DATA FOR THE TASK below:
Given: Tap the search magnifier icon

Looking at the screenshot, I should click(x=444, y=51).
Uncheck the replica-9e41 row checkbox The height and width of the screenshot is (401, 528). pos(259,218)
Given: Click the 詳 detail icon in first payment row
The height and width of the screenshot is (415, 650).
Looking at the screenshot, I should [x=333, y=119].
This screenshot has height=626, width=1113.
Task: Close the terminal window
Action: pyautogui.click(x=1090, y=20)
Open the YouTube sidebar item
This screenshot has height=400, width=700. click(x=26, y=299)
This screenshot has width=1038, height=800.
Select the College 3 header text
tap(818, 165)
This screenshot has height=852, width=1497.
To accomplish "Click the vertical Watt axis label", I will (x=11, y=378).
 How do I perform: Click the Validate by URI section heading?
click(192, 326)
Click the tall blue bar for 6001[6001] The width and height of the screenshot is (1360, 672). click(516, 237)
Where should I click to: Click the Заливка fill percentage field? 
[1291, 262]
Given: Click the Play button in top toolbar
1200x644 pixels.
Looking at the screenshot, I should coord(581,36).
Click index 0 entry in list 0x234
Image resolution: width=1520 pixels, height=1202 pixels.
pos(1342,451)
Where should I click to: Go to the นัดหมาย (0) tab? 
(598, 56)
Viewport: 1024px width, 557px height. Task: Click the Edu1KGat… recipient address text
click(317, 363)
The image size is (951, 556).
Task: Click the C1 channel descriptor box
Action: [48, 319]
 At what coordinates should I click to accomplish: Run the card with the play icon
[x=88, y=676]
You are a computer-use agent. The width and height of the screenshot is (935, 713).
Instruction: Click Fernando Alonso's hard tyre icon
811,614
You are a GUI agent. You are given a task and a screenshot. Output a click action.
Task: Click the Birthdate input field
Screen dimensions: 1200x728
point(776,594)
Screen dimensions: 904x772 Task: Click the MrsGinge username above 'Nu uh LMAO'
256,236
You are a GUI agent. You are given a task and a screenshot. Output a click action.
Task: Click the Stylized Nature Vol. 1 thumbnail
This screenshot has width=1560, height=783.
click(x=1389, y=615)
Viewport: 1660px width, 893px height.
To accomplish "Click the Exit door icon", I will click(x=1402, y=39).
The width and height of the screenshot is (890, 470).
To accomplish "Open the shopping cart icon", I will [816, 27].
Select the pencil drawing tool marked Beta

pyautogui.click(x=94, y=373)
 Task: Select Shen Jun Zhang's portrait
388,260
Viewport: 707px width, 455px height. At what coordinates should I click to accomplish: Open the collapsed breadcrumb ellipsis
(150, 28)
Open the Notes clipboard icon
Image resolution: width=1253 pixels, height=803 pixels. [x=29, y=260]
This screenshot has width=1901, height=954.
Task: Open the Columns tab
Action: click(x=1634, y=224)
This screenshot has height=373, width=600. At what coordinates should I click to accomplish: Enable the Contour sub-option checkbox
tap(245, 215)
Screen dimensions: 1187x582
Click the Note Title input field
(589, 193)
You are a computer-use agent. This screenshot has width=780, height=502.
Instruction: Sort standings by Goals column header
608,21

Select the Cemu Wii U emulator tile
End of DATA FOR THE TASK.
With no word changed, write the entries out once more.

Given: Tap the search magnifier icon

Looking at the screenshot, I should click(x=444, y=51).
Uncheck the replica-9e41 row checkbox The height and width of the screenshot is (401, 528). pos(259,218)
Given: Click the 詳 detail icon in first payment row
The height and width of the screenshot is (415, 650).
Looking at the screenshot, I should [x=333, y=119].
This screenshot has height=626, width=1113.
Task: Close the terminal window
Action: pyautogui.click(x=1090, y=20)
Open the YouTube sidebar item
This screenshot has height=400, width=700. click(x=26, y=299)
This screenshot has width=1038, height=800.
Select the College 3 header text
tap(818, 165)
This screenshot has height=852, width=1497.
To accomplish "Click the vertical Watt axis label", I will (x=11, y=378).
 How do I perform: Click the Validate by URI section heading?
click(192, 326)
Click the tall blue bar for 6001[6001] The width and height of the screenshot is (1360, 672). click(516, 237)
Where should I click to: Click the Заливка fill percentage field? 
[1291, 262]
Given: Click the Play button in top toolbar
1200x644 pixels.
Looking at the screenshot, I should coord(581,36).
Click index 0 entry in list 0x234
Image resolution: width=1520 pixels, height=1202 pixels.
pos(1342,451)
Where should I click to: Go to the นัดหมาย (0) tab? 
(598, 56)
Viewport: 1024px width, 557px height. Task: Click the Edu1KGat… recipient address text
click(317, 363)
The image size is (951, 556).
Task: Click the C1 channel descriptor box
Action: [48, 319]
 At what coordinates should I click to accomplish: Run the card with the play icon
[x=88, y=676]
You are a computer-use agent. The width and height of the screenshot is (935, 713).
Instruction: Click Fernando Alonso's hard tyre icon
811,614
You are a GUI agent. You are given a task and a screenshot. Output a click action.
Task: Click the Birthdate input field
Screen dimensions: 1200x728
point(776,594)
Screen dimensions: 904x772 Task: Click the MrsGinge username above 'Nu uh LMAO'
256,236
You are a GUI agent. You are given a task and a screenshot. Output a click action.
Task: Click the Stylized Nature Vol. 1 thumbnail
This screenshot has width=1560, height=783.
click(x=1389, y=615)
Viewport: 1660px width, 893px height.
To accomplish "Click the Exit door icon", I will click(x=1402, y=39).
The width and height of the screenshot is (890, 470).
To accomplish "Open the shopping cart icon", I will [816, 27].
Select the pencil drawing tool marked Beta

pyautogui.click(x=94, y=373)
 Task: Select Shen Jun Zhang's portrait
388,260
Viewport: 707px width, 455px height. At what coordinates should I click to accomplish: Open the collapsed breadcrumb ellipsis
(150, 28)
Open the Notes clipboard icon
Image resolution: width=1253 pixels, height=803 pixels. [x=29, y=260]
This screenshot has width=1901, height=954.
Task: Open the Columns tab
Action: click(x=1634, y=224)
This screenshot has height=373, width=600. At what coordinates should I click to accomplish: Enable the Contour sub-option checkbox
tap(245, 215)
Screen dimensions: 1187x582
Click the Note Title input field
(589, 193)
You are a computer-use agent. This screenshot has width=780, height=502.
Instruction: Sort standings by Goals column header
608,21

Select the Cemu Wii U emulator tile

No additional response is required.